Chiara Cenni e Storia di Faenza: “Nell’800 il popolo fa sentire la propria voce”
La voce del popolo entra in scena prepotentemente anche a Faenza nell’Ottocento: un secolo che vede la politica protagonista con tanti mutamenti che cambieranno profondamente la città manfreda. A raccontare questo periodo storico che vede la città entrare nel Regno d’Italia nel libro ‘Storia di Faenza’ (Il Ponte Vecchio, 2018) è Chiara Cenni, laureata in Storia all’università di Bologna e organizzatrice di eventi culturali, realizzati con l’associazione Acsè.
Intervista a Chiara Cenni – L’Ottocento a Faenza
Quali sono gli aspetti principali che caratterizzano Faenza in questo periodo storico?
L’Ottocento a Faenza è un periodo di forti cambiamenti in diversi ambiti. In politica, dopo il dominio francese, la Restaurazione e diversi moti, si abbandona definitivamente lo Stato Pontificio con il plebiscito, entrando a far parte del Regno di Sardegna (poi Regno d’Italia). Il popolo non è però più inerme come un tempo: cerca di fare valere i propri diritti e fare sentire la propria voce. Sono notevoli cambiamenti anche urbanistici (pensiamo solo alle due stazioni ferroviarie), culturali e sociali, si iniziano a praticare i primi sport. Insomma, è un secolo denso di avvenimenti che hanno profondamente cambiato la storia della città.
Nell’affrontare questo studio, qual è l’aspetto di Faenza che ti ha colpito di più?
Faenza non è statica. Anche nei secoli più “bui” e meno esplorati in qualche modo si è trovata a fare parte della storia regionale, nazionale o europea. Solo sul versante economico-industriale è rimasta per moltissimo tempo più indietro delle altre città della zona, legata a filo doppio, strettissimo, con il mondo mezzadrile (legame che ha abbandonato solo qualche decennio fa). Interessante è anche la presenza e l’impegno del mondo cattolico, che non viene mai del tutto eclissato da nuovi movimenti come quello socialista o anarchico, che invece alla fine del XIX secolo avevano largamente preso piede nella regione.
È stato anche molto interessante vedere come nel tempo si è trasformata la città, durante la ricerca del materiale fotografico. Nel libro sono presenti più di duecento foto, a colori o in bianco e nero.
Se dovessi indicare il personaggio storico più rappresentativo di questo periodo chi indicheresti?

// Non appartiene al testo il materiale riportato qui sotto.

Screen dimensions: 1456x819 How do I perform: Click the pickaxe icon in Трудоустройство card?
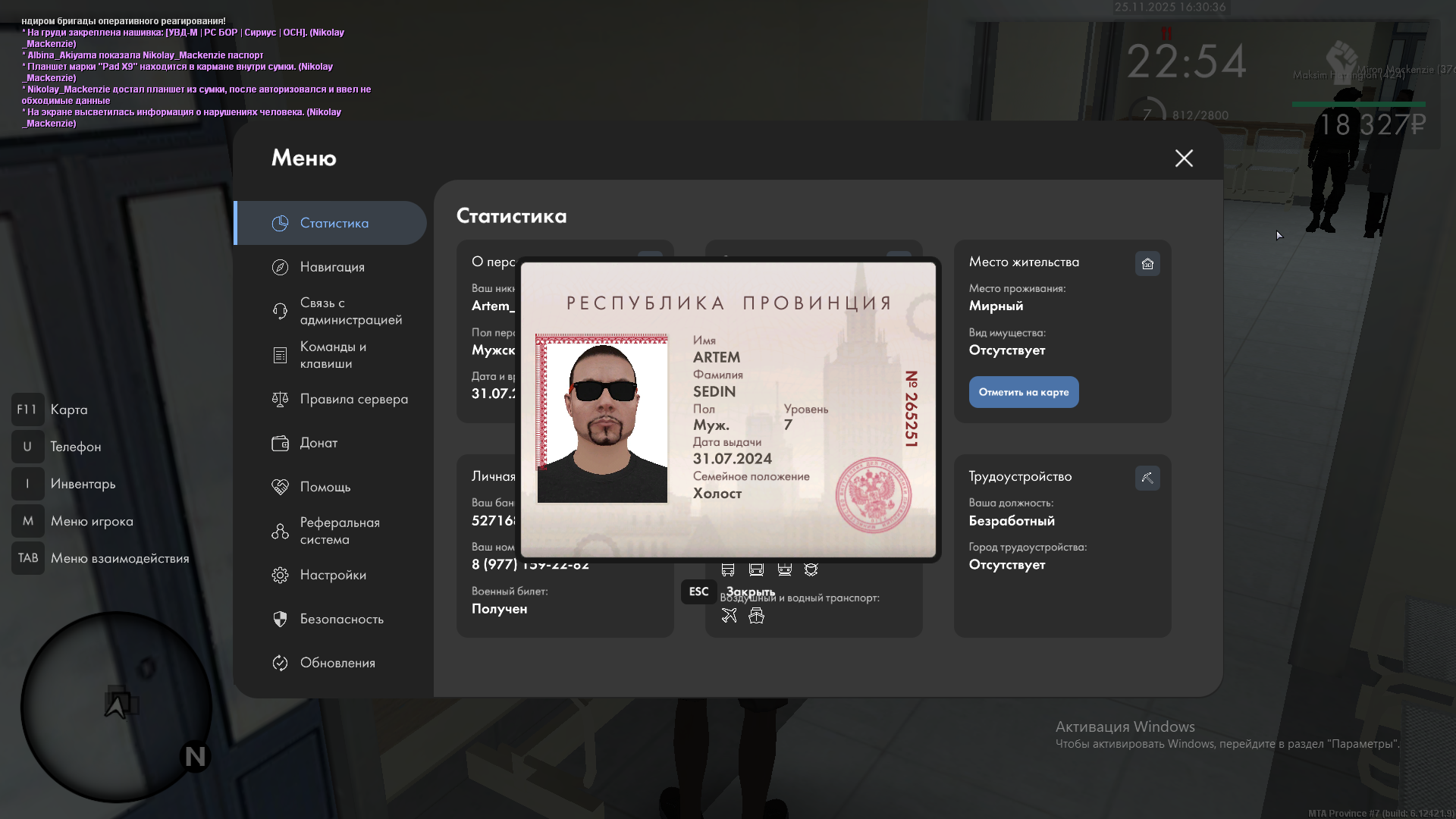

È difficile scegliere solo un personaggio, perché molti hanno reso Faenza quella che è oggi. Sicuramente un faentino all’avanguardia e di cui ancora oggi si possono vedere le tracce (anche se molti non lo conoscono) è Lodovico Caldesi. Possidente, fu botanico e politico, vicino al mondo repubblicano. Si impegnò anche in esilio per la ricerca scientifica ed ebbe rapporti con personalità e studiosi noti a livello mondiale. Alla sua morte, avvenuta dopo un tragico incidente in carrozza, lasciò il suo erbario all’Università di Bologna, molti suoi libri alla Biblioteca Comunale di Faenza e la sua casa divenne un Istituto scolastico, ancora oggi attivo ma con un nome differente, sul colle Persolino, intitolato a suo figlio Furio Camillo, scomparso prematuramente.
E se invece dovessi indicare un luogo, un documento o un’opera d’arte?
Le stazioni ferroviarie sono probabilmente due dei luoghi più indicativi del XIX secolo a Faenza. Una prima stazione, in via Caldesi, nel sobborgo Marini, era dotata di un solo binario e congiungeva Forlì a Bologna. Dopo la creazione della linea Faenza-Firenze, completata nel 1893, si decise di trasferire la stazione nella sede dove è ancora oggi (lo spostamento cambiò profondamente la struttura urbana circostante e lo stesso sobborgo Marini, che pian piano perse lo splendore di un tempo). Negli anni ’20 del secolo scorso divenne definitivamente un punto nevralgico del traffico ferroviario romagnolo, grazie alla linea che la congiungeva a Ravenna. Nonostante i massicci bombardamenti alleati, venne ricostruita nel 1948. La stazione è stata un’ottima occasione commerciale per lo sviluppo e la crescita della città.